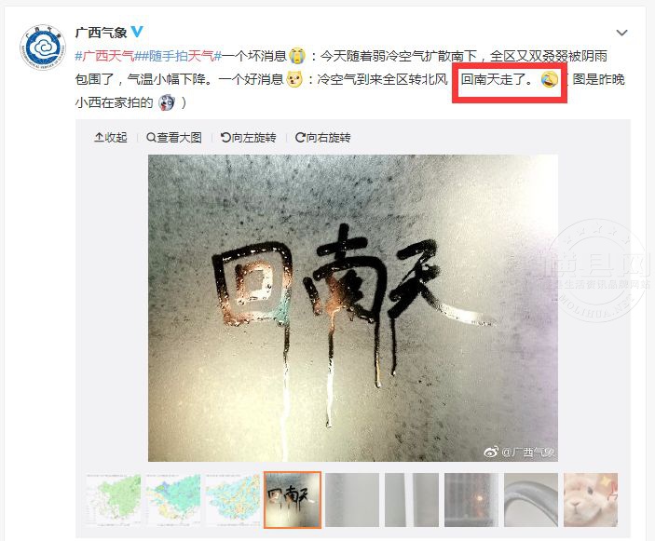Select the plush toy thumbnail
Screen dimensions: 655x541
[591, 500]
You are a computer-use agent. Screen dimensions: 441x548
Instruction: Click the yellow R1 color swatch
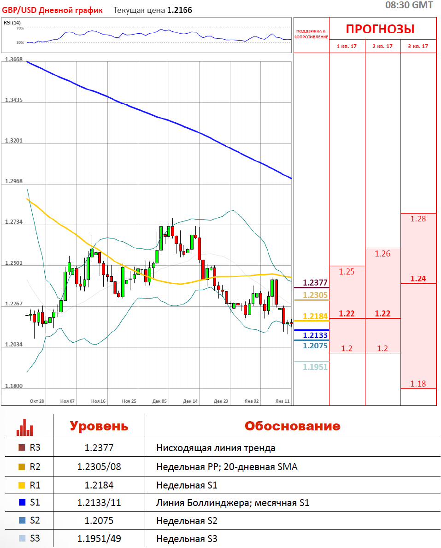(21, 485)
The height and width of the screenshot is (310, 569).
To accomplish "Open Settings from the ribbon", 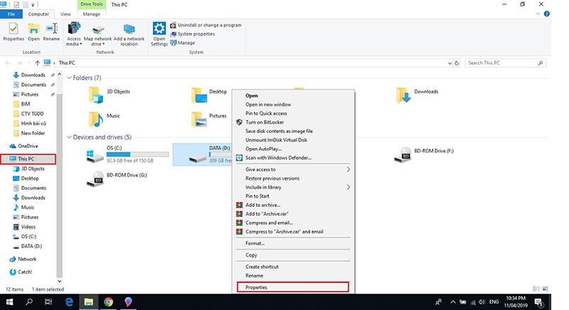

----

| Directions |
Once the line containing "You are a computer-use" is found in the records above, it and every line after it up to the last must be repeated exactly, without pictures.

| Solution for this problem |
You are a computer-use agent. Screen dimensions: 441x548
Instruction: Click the yellow R1 color swatch
(21, 485)
The height and width of the screenshot is (310, 569).
To accomplish "Open Settings from the ribbon", 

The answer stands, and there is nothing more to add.